This week I was fairly excited to see Questlove enthusiastically Tweeting about the Complex piece on films and shoes that I wrote last year and was pretty pleased with, despite a muted response. At the same time I put that together, I started drafting a top TV moments list, but I got rid of it, because for all my ‘Seinfeld’ love, my favourite TV and trainer moments are a little more localised, and they’d just make people agitated. While kids are queuing and getting angry with each other on YouTube over sports footwear in 2012, back in the early 1990s, as prices rocketed and technology got increasingly stupid, there were a spate of footwear plots on shows that were big in the UK, On the more populist front, I like the fact the Assassin shoe in the 1991 ‘Simpsons’ episode (with a fictional price tag of $125) that key influencer Ned Flanders inspires Homer into buying. I especially like the way it evokes the impending Yeezy 2 in its shape and applications. Neddy was ahead of the curve. But that doesn’t touch two rarely discussed storylines that worked in the deadly serious subject of basketball shoe theft on BBC1 during the 5pm to 6pm slot via ‘Grange Hill’ and ‘Neighbours.’
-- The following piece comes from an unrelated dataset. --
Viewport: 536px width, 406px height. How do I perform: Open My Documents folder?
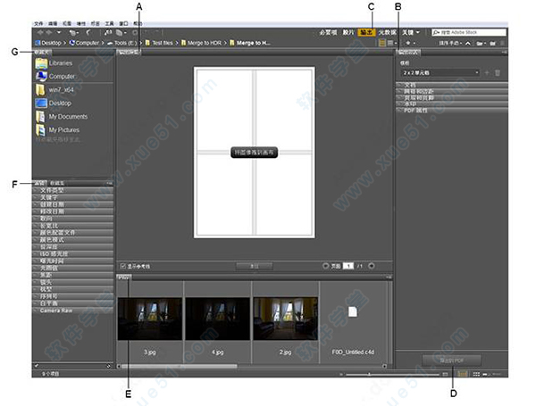point(61,117)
In winter 1990, a scriptwriter on the other side of the world got bored and began concocting a footwear-themed plot, that was transmitted on UK TV in December 1991, a year after it screened in Australia, making it out-of-date straight away. The May 1990 ‘Sneakers or Your Life’ story from ‘Sports Illustrated’ indicated a Stateside spate of shoe crimes, but, as proof of the epidemic nature of both crime and fashion, it reached sleepy Erinsborough too. Commencing with the show’s resident moody teen, Todd Landers (played by Kristian Schmid who I last saw leading a party on Sydney Harbour Bridge as an instructor, but has apparently had a TV comeback), flossing with his new shoes at Daphne’s to impress the girls and crowing on about their $190 price tag, despite them being a pair of Hi-Tec monstrosities that would barely sell for more than £30 UK pounds at the time to the unfortunates with parents who wouldn’t heed their warnings of playground mockery.

In Erinsborough, basketball boots are called ‘runners” just as we Brits call any form of sports footwear a “trainer” and a bruised and battered Todd has to explain to Helen and Jim that he was robbed for his kicks by local goons and that he’s practising kung-fu in order to settle the score. You know you’re in the sticks when kids are robbing Hi-Tecs. A couple of episodes later, he and his buddy Josh attempt an entrapment and retaliation by borrowing Paul Robinson’s adidas Torsions (they look like Bank Shots — Stefan Dennis, the actor who played Paul rocked an assortment of expensive late 1980’s adidas during his brief, terrible singing career, including the astronomically costly ‘Best of Times’ leather jacket) that are a couple of sizes too big and using Josh as bully bait. As Todd and Josh approach a young thug on a BMX who, with his snapback perched atop his hair instead of over it, earrings and rucksack is a proto Streetwear Dave, he’s flanked by some goons who offer the threat, “I’ll give you a choice. Either I punch your head in, or you give me your treads.” Vicked. Josh loses a loose shoe during the scuffle, much to the fury of Paul, who purports to have paid $300 for those runners. It’s a deep plot indeed. There’s little more action after that, with the outcome serving as some kind of warning against shoe-related vigilantism.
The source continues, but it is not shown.